The project Performing Relationships understands collaboration to be a continuous learning and thinking process that is reflected in the artistic commissions exhibited, in the polyphonic voices of the KV members themselves and in ongoing research endeavours.



In the framework of the exhibition:


Mutter/Genth
The soul of a place is full of holes

9.8.2017 20:00–23:00

Round table discussion initiated and led by Mutter/Genth, with Diana Ayeh, Dr. Joan Bleicher, Dr. Enrico Hochmut and Manu Washaus
In German language

What is the most appropriate way to raise awareness for historic events and which events are remembered while others are doomed to be forgotten? Mutter/Genth depart from the entangled history of the Clara Zetkin Park to talk about collective memory as well as past and current displays of exoticism.

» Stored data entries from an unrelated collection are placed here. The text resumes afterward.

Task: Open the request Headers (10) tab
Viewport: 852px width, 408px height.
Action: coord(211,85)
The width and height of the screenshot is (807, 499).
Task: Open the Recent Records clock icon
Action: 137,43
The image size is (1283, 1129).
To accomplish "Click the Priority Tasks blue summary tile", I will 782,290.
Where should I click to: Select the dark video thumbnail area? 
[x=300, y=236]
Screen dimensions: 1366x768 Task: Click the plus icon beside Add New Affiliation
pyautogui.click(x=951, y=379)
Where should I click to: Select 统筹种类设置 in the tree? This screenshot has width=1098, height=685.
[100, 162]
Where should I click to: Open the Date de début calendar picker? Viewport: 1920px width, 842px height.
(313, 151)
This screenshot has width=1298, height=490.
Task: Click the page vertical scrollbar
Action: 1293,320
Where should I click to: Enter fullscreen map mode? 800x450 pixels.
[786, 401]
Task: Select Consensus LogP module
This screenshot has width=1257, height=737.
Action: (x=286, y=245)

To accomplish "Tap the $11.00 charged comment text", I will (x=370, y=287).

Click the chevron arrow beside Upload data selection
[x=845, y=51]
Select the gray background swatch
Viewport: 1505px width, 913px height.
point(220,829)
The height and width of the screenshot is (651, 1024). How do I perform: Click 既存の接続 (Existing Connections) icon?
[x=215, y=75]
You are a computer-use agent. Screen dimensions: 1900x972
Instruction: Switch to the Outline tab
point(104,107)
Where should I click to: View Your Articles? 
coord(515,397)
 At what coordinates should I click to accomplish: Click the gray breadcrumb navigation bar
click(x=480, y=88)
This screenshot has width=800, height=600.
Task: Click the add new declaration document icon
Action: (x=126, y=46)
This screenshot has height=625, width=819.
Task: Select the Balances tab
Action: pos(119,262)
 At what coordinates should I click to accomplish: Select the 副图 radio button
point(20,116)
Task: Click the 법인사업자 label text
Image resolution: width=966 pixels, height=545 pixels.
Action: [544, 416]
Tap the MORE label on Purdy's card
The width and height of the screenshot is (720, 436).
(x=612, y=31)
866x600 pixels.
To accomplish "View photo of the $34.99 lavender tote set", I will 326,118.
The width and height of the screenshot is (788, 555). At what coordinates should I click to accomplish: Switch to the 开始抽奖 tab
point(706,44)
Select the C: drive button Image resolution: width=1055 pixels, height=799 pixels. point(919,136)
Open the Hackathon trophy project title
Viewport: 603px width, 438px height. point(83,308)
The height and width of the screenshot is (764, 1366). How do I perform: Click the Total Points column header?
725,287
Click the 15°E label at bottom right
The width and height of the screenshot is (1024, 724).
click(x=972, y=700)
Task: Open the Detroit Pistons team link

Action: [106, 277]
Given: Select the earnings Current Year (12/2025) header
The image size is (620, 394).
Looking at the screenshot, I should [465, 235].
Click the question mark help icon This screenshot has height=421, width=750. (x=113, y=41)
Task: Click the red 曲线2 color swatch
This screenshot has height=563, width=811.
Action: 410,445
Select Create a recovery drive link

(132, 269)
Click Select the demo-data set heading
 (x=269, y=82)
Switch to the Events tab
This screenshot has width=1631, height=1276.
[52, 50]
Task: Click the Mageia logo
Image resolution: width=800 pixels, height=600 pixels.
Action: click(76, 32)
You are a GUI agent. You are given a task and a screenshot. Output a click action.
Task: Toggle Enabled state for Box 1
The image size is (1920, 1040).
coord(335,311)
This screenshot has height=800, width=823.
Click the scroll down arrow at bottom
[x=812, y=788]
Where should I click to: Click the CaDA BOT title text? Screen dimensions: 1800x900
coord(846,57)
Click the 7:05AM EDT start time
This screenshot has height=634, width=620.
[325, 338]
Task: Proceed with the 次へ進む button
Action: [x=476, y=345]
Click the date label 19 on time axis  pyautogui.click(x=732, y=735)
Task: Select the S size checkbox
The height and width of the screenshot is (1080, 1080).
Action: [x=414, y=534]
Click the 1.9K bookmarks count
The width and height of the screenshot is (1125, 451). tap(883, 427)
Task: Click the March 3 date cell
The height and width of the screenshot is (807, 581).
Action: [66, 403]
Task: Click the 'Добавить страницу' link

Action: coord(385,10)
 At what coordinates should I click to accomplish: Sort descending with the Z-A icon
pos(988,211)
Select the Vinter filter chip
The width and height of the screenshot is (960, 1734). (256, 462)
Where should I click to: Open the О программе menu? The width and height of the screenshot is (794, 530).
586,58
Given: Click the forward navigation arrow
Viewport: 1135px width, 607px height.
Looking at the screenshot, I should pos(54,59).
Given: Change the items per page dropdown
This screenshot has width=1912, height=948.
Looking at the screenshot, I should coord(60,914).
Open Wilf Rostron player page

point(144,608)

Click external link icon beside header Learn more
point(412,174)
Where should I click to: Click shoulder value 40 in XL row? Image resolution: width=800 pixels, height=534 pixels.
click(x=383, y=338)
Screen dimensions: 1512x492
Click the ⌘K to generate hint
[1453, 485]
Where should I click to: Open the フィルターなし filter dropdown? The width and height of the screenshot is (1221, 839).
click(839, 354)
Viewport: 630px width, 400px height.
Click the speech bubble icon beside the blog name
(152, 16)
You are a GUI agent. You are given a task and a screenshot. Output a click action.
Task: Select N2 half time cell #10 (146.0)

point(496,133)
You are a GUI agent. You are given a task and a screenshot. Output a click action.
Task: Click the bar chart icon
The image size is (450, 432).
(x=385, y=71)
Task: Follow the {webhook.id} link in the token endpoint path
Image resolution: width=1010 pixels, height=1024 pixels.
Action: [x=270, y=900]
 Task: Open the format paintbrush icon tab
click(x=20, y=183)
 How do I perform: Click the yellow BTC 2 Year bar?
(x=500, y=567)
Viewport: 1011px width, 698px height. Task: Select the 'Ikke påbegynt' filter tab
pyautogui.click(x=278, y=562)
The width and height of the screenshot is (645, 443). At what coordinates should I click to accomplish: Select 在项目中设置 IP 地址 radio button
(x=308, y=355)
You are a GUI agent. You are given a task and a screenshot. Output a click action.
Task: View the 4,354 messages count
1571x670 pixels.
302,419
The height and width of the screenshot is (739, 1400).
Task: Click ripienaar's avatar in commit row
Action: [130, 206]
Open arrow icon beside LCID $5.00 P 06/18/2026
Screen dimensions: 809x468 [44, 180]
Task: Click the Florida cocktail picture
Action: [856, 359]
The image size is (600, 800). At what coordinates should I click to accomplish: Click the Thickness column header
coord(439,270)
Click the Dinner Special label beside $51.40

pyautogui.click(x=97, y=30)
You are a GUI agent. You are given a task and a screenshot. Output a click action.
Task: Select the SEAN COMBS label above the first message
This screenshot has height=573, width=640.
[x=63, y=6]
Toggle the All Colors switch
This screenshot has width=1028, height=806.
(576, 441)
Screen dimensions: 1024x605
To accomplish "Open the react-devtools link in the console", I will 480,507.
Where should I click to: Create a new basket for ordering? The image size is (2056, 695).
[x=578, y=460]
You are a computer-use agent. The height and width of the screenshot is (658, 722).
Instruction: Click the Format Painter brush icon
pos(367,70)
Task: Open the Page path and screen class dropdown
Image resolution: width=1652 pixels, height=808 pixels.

In 1897, Leipzig held the Saxon-Thuringian Industry and Trade Exhibition in the newly developed 400,000m2 area of Clara Zetkin Park. 3,027 participating firms presented their industrial and commercial achievements. Various forms of entertainment were provided with exhibitions covering art, history and ethnography; visitors could experience the Thuringian village and Leipzig’s old fair district or simply relax in the bar and leisure quarter. A noteworthy attraction was the colonial exhibition with its so-called „Völkerschau“ - an anthropological display showing people from foreign lands along with their tools in a simulation of their environment.

The German East Africa Exhibition was meant to advertise German colonial politics and foster private economic activity in the colonies. The questionable display, whose subjects were recruited from the colonies, hoped first and foremost to satisfy the German public’s need for sensation, but also established a dichotomy between the achievements of the industrial period and the „archaic of the foreign.“



Censor ⇒ to the Curator: Every time You Select I am Active

10.8.2017 20–23:00

Round table discussion with Dr. Marika Kuźmicz and titre provisoire (Cathleen Schuster and Marcel Dickhage), presented by Krisztina Hunya and Daniel Niggemann
In English language

Titre provisoire’s film A small exaggeration (2016) deals with the impact of censorship and control on art production in 1980s Poland and examines what currency these strategies might have today. Alternating roles, three performers demonstrate the correlative relationships between a fictional artist group, a curator and the censor. Cathleen Schuster and Marcel Dickhage (titre provisoire) will discuss the research processes behind the video work from selecting props to developing a complex choreography.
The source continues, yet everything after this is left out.